Swarm isn't chaos, there are principles and boundaries. Ants normally behave predictably, but if something different happens, maybe they fall off a leaf, they can behave differently. Humans being intelligent are much better at taking initiative than ants but normally most people prefer a reasonable routine with an occasional challenge, just right for swarm organisation.
It would be easy to reorganise worker owned businesses as we want to, to fit how we clearly would prefer to work, in charge of the work rather than the work being in charge of us. The reason we don't do it, is because our information and business process management systems cannot currently cope with anything more complex and we assume the generic production line is the best and only way to organise.
So if we want our businesses to be more responsive to customers' changing requirements, automatically correct errors, based on team working rather than 'cloud' working (much work is a bit like being a wandering lonely cloud), which enables rather than inhibits continuous improvement, should we be looking at organising ourselves something like swarm networking or like a production line with pre-set rules?

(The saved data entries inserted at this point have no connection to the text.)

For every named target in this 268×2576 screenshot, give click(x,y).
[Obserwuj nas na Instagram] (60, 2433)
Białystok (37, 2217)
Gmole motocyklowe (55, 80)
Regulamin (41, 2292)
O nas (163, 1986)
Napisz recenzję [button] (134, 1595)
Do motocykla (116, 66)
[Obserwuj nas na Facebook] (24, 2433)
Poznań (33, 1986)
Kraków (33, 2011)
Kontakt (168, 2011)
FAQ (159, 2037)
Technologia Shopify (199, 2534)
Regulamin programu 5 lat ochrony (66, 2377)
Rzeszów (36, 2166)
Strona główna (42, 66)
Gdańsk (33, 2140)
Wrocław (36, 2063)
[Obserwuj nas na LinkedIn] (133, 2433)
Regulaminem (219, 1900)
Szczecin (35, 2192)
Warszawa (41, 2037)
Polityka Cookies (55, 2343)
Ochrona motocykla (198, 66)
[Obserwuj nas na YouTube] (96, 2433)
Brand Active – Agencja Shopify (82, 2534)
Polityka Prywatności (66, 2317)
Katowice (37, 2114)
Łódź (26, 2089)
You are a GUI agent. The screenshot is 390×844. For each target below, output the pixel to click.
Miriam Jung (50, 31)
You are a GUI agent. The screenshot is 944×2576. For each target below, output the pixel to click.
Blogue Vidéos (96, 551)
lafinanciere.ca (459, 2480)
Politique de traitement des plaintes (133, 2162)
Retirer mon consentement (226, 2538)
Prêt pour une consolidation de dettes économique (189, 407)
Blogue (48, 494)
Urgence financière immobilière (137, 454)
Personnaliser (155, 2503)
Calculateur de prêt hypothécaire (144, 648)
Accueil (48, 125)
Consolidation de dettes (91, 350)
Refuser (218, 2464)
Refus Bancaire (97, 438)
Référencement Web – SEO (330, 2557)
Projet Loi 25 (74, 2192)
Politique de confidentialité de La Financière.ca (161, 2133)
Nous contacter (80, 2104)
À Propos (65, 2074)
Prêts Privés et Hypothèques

And shouldnt any new IT system we are designing, be designed to support swarm networking rather than to control a production line (because then we would still be stuck where we are).
Too often more modern systems analysis opportunities are not considered before the trusted old ways are chosen again. Value Chain Analysis and other similar Business Process Re-engineering methods were invented long before the internet so it's not surprising they are designed to improve linear or simple networked processes.
It's not surprising they focus on designing a production process into which people must fit (requiring management to make them behave according to the rules of the process, an unwinnable task in a worker owned business).
And its not surprising they create controllers and other people who are controlled (even if they democratically agree to be controlled) because that is what they are designed to do. A 2006 European study found the primary cause of degeneration of worker coops was capture by experts who come to dominate and control information. Creating controllers is not safe in worker owned or cooperative business.
Should we not be looking at 21st century forms of organisation and creating computer systems to support them rather than assuming the only option is the old way?
Swarm is just one example of a range of new ideas for 21st century business organisation. Why don't we take the time to reflect and review and research before we commit ourselves? Another case of the UK disease of acting before we think?
Businesses die when they fall behind in the way they are organised. Some worker co-ops are exploiting swarm type networking, Dulas in Wales is (arguably) and is growing at an astonishing rate. They will soon be bigger than Suma "the UKs biggest worker coop" which while growing slowly, remains stubbornly Fordist.
C'mon comrades, break free, you have nothing to lose but your production lines!